How Much Do Welfare Programs Cost the U.S.? More Than You Ever Thought

 family at a distribution point by the Food Bank of the Southern Tier Mobile Food Pantry - Source: Spencer Platt/Getty Images

Spencer Platt/Getty Images

There’s a lot of push and pull between legislators and government officials as to just how much the government should get involved in public assistance. There are numerous welfare and social safety net programs, helping millions of families with housing and food assistance, child care, and education. But one of the biggest knocks against these programs is that they are costly, and at a time when government spending is under the microscope, these programs are in the cross hairs of deficit hawks everywhere.

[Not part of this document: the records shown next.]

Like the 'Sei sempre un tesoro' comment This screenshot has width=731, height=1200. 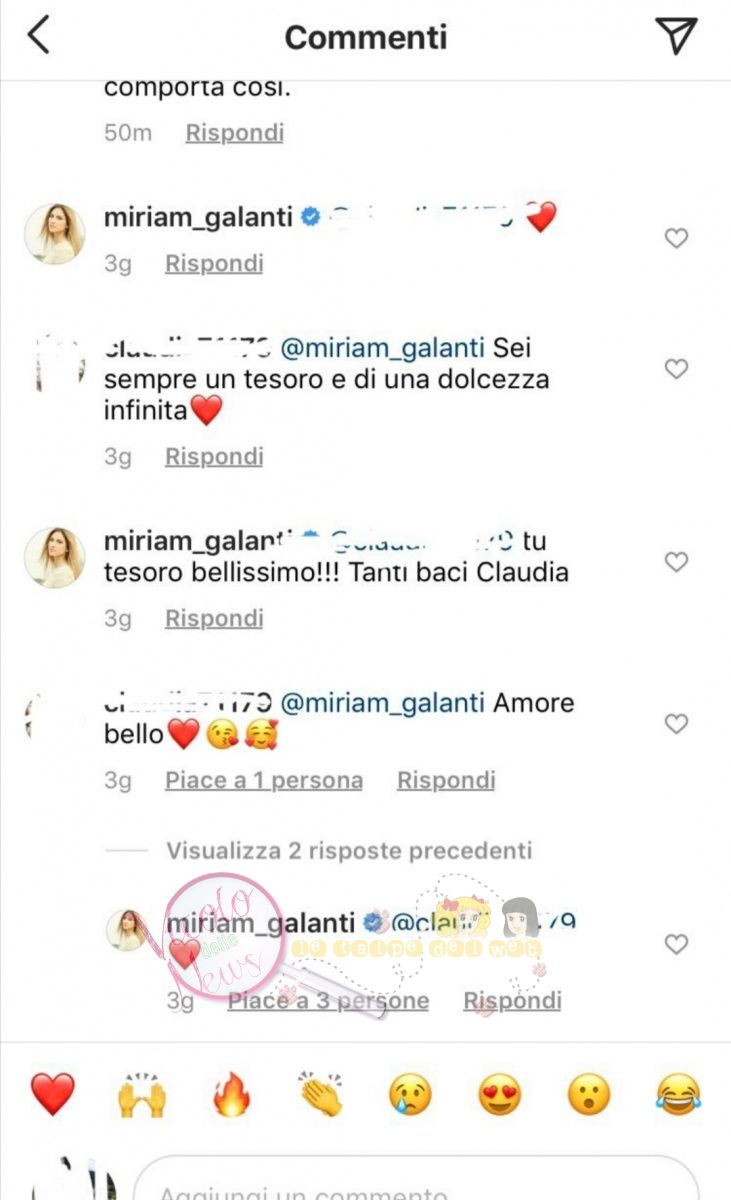pos(677,369)
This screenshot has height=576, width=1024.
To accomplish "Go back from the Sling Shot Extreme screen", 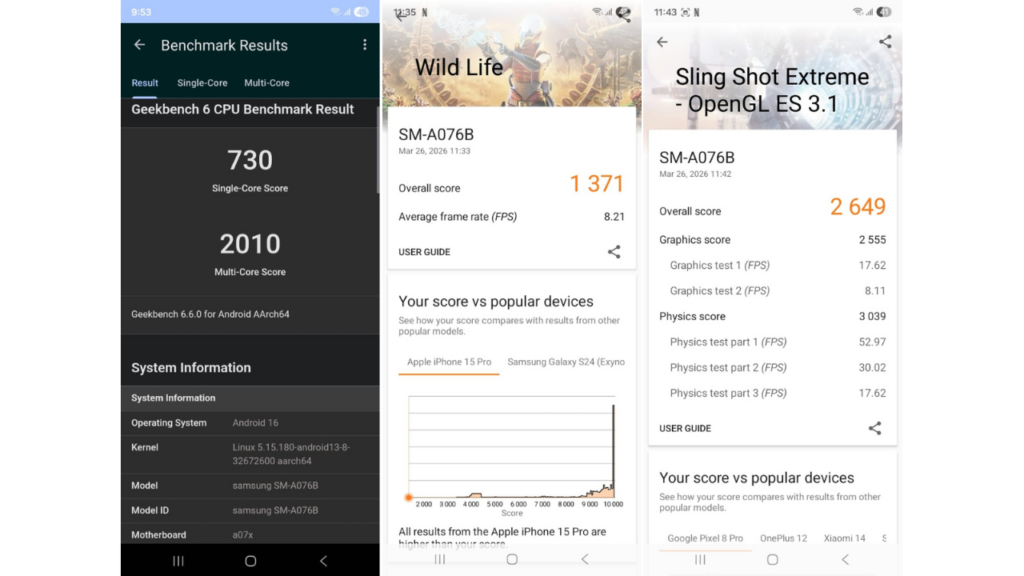I will (x=662, y=42).
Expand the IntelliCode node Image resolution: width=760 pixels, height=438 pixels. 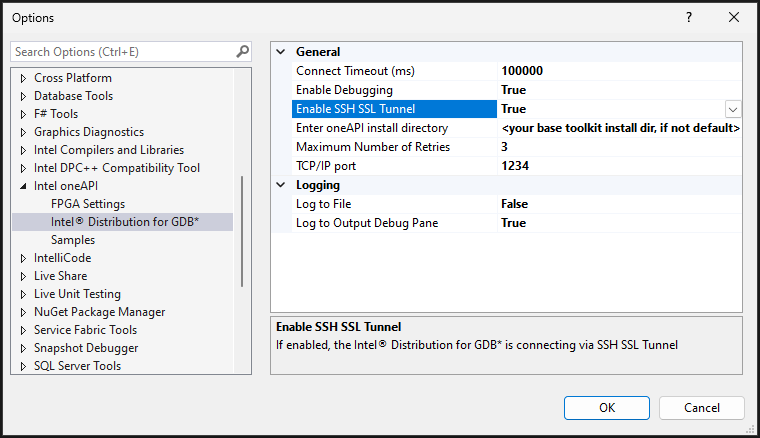(x=24, y=258)
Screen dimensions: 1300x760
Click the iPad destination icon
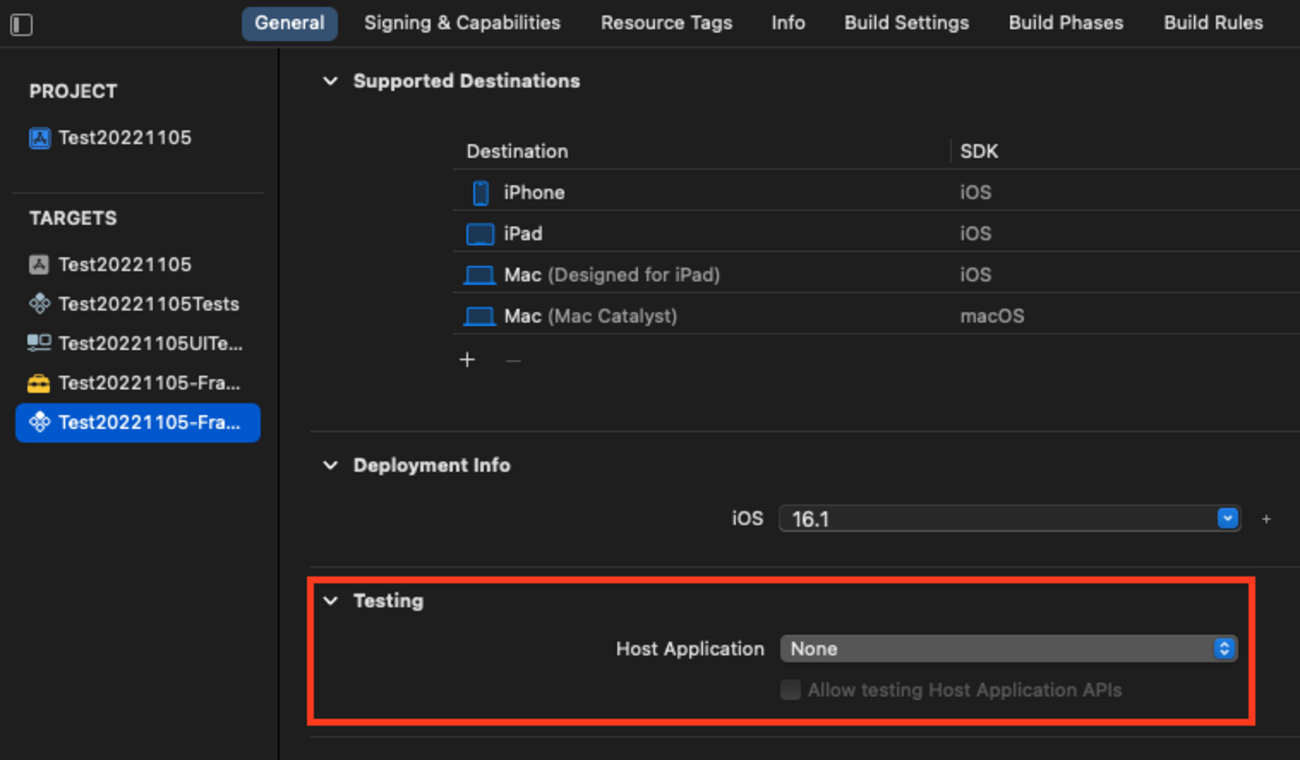(480, 234)

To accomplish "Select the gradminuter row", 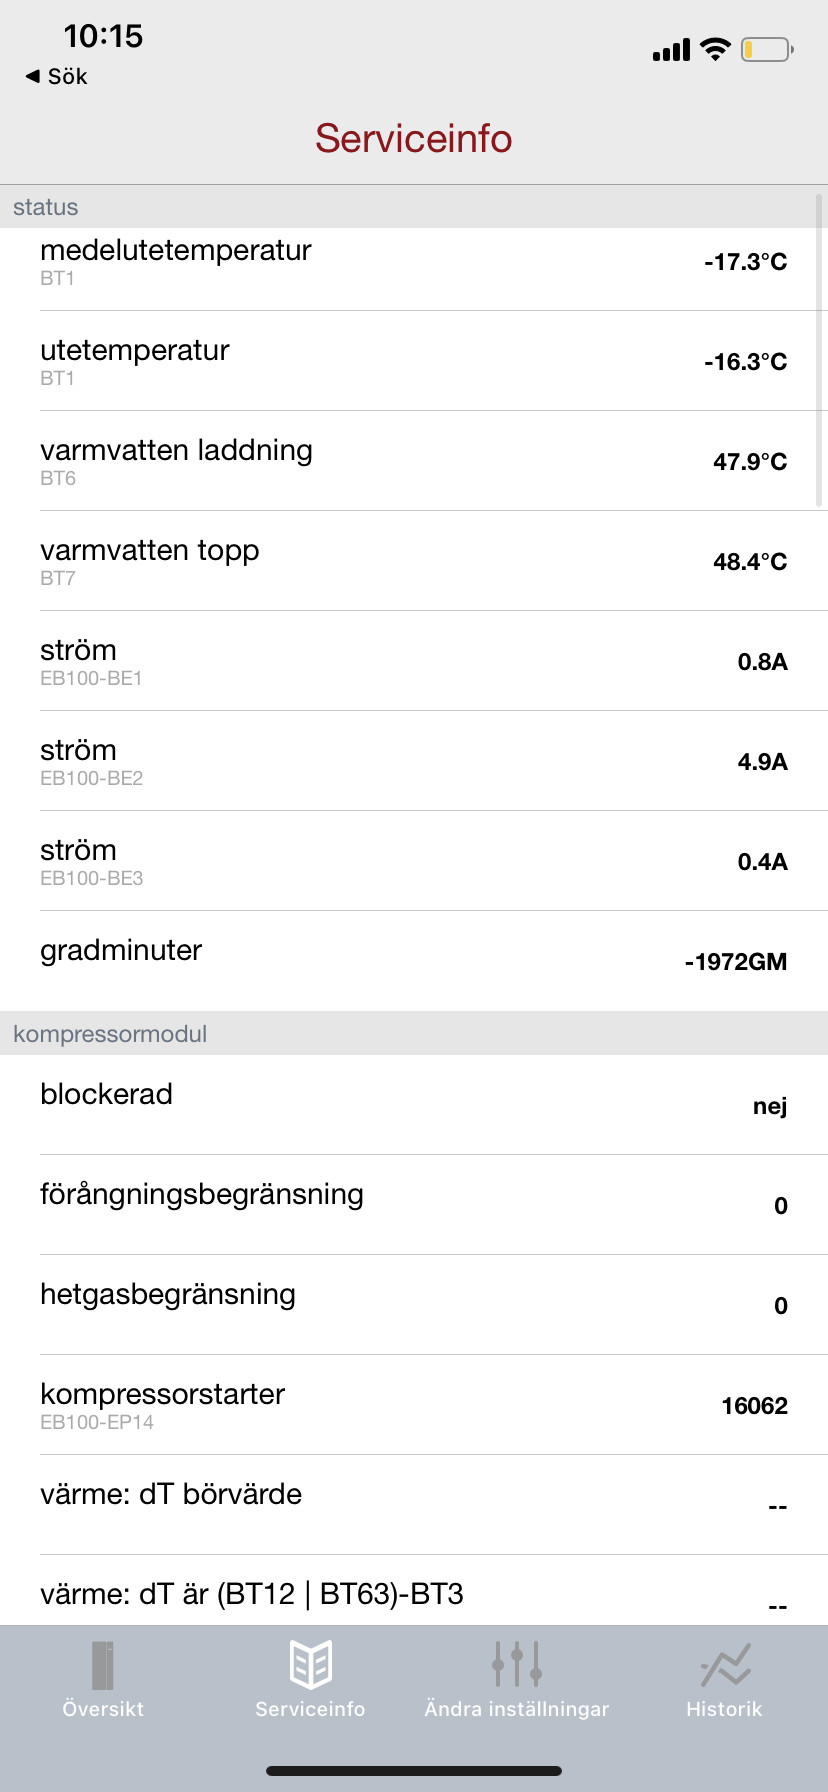I will click(414, 960).

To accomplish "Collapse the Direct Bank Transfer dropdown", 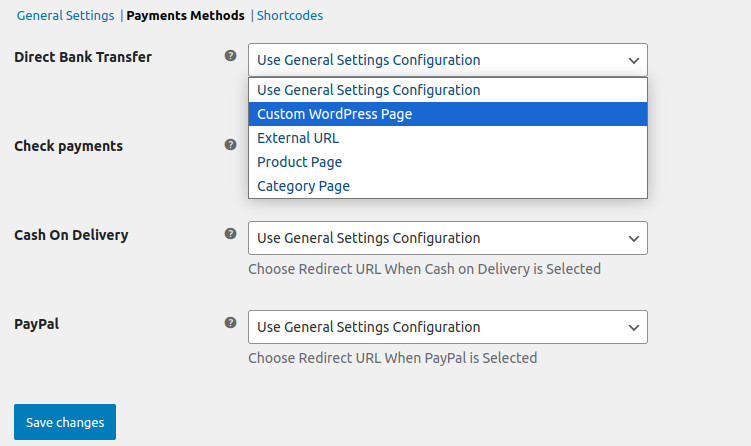I will point(447,60).
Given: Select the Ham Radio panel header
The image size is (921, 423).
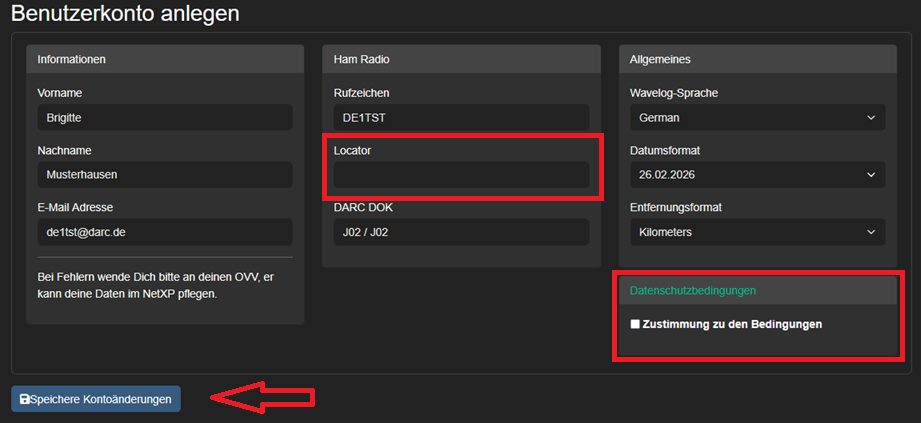Looking at the screenshot, I should (x=461, y=59).
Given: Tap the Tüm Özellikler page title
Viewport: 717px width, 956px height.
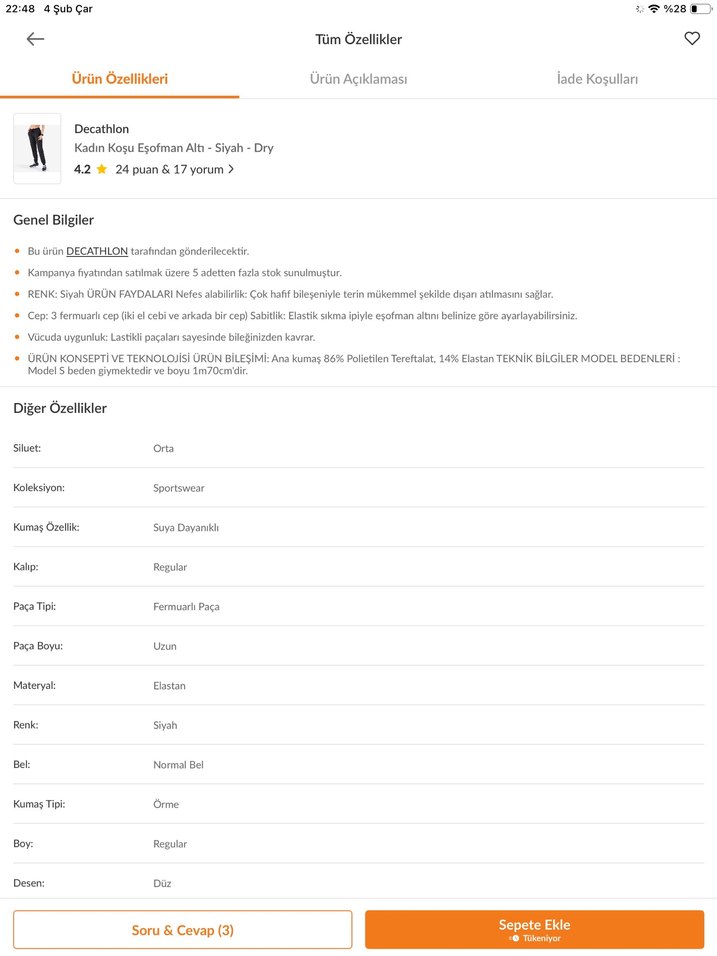Looking at the screenshot, I should [358, 39].
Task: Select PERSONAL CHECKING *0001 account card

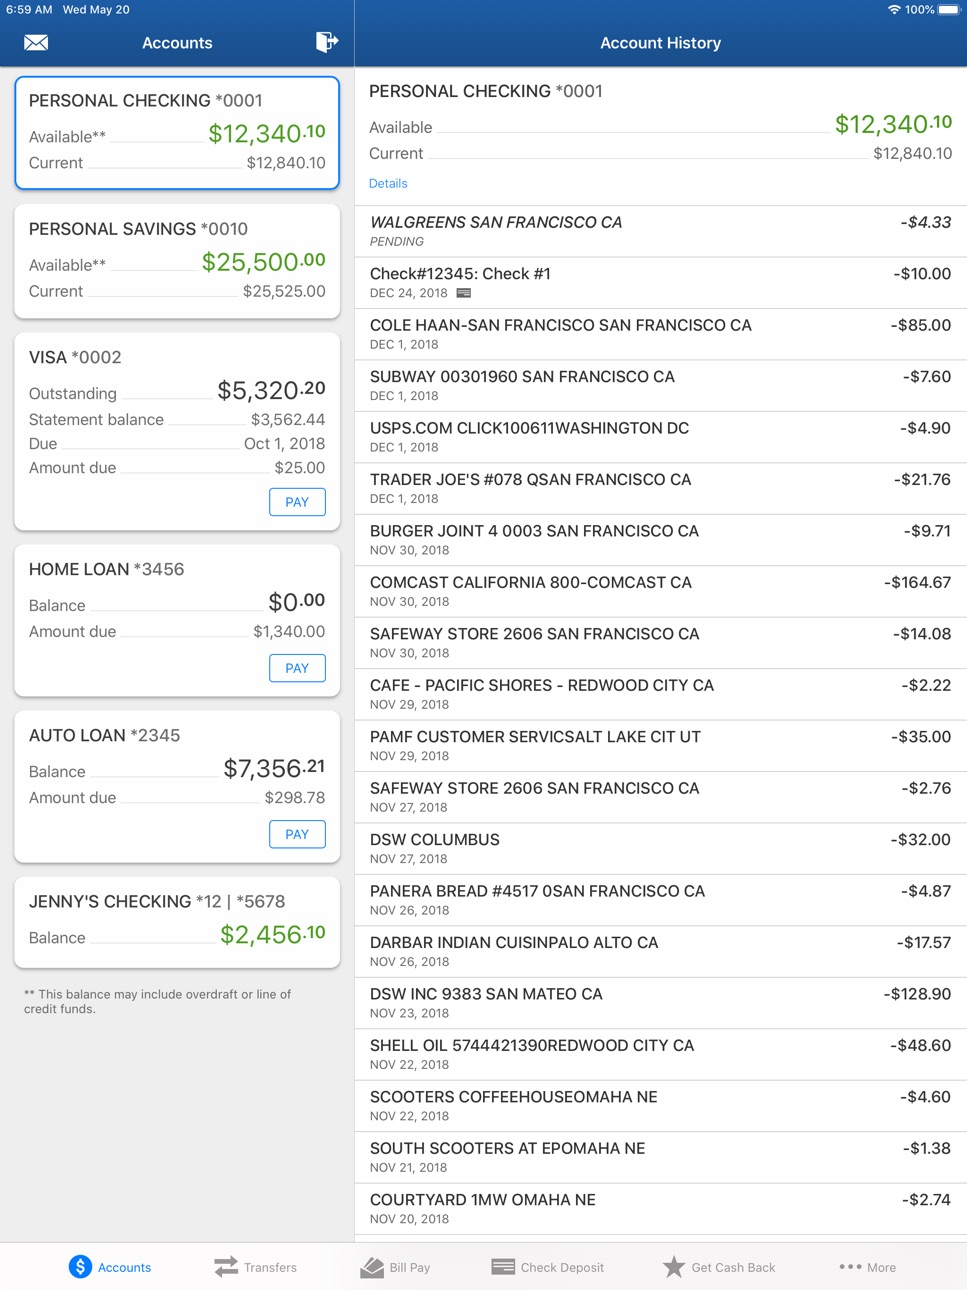Action: tap(177, 132)
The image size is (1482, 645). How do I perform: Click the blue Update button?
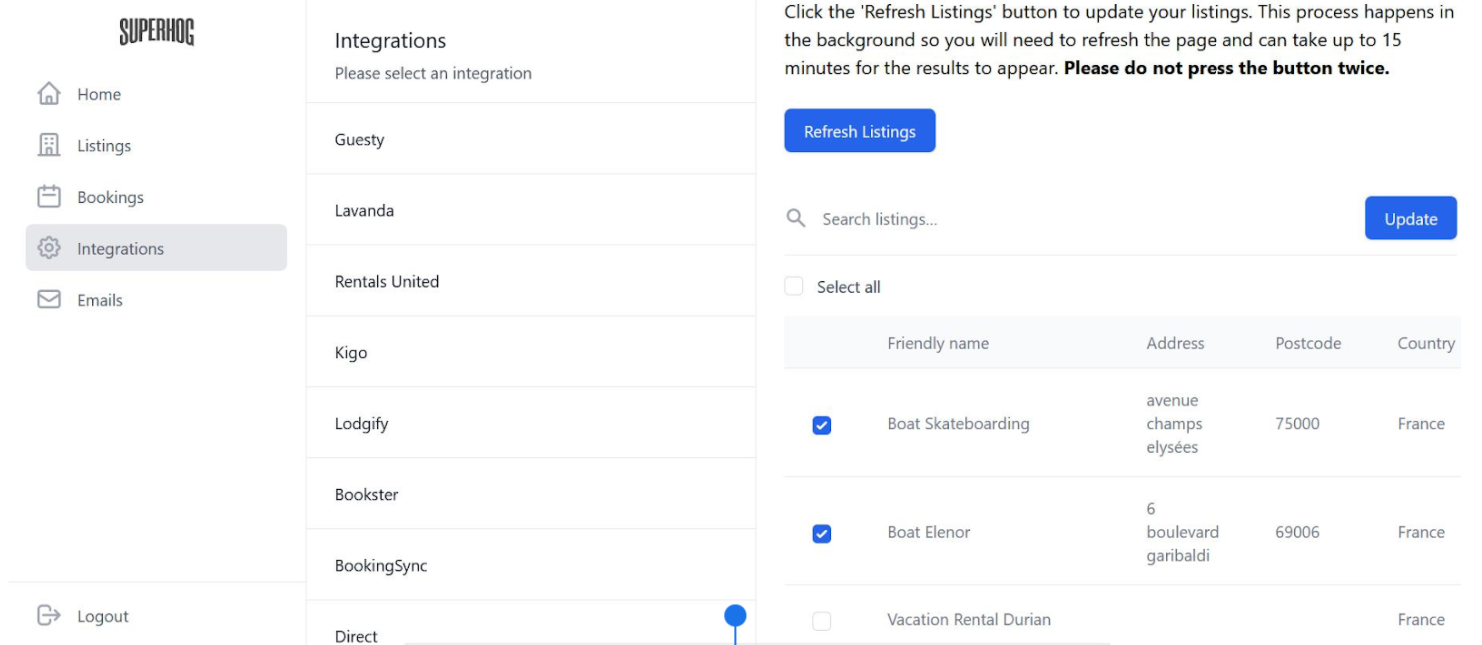pos(1410,218)

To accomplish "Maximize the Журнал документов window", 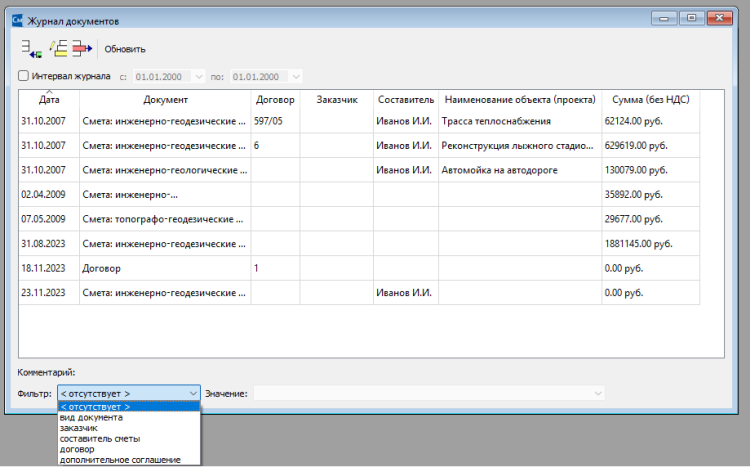I will pyautogui.click(x=691, y=18).
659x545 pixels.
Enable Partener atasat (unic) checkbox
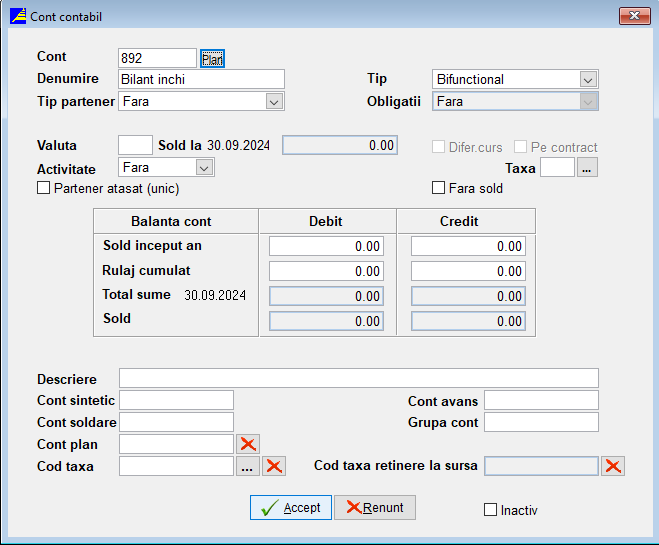(x=44, y=188)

Thanks to the results of a study from the University of California at Berkeley, we now have a more accurate idea of exactly how much funding these programs require. Many have hostile attitudes toward SNAP, unemployment insurance, and other programs, and if you’re going strictly off the price tag, it does look like there’s room to be concerned.

The total? $152.8 billion annually.

The study specifically looks at the relationship between working families — that is, “those that have at least one family member who works 27 or more weeks per year and 10 or more hours per week” — and the overarching effect of low wages. The findings show that the majority of families that are receiving government assistance in the form of one or more welfare programs are members of these families.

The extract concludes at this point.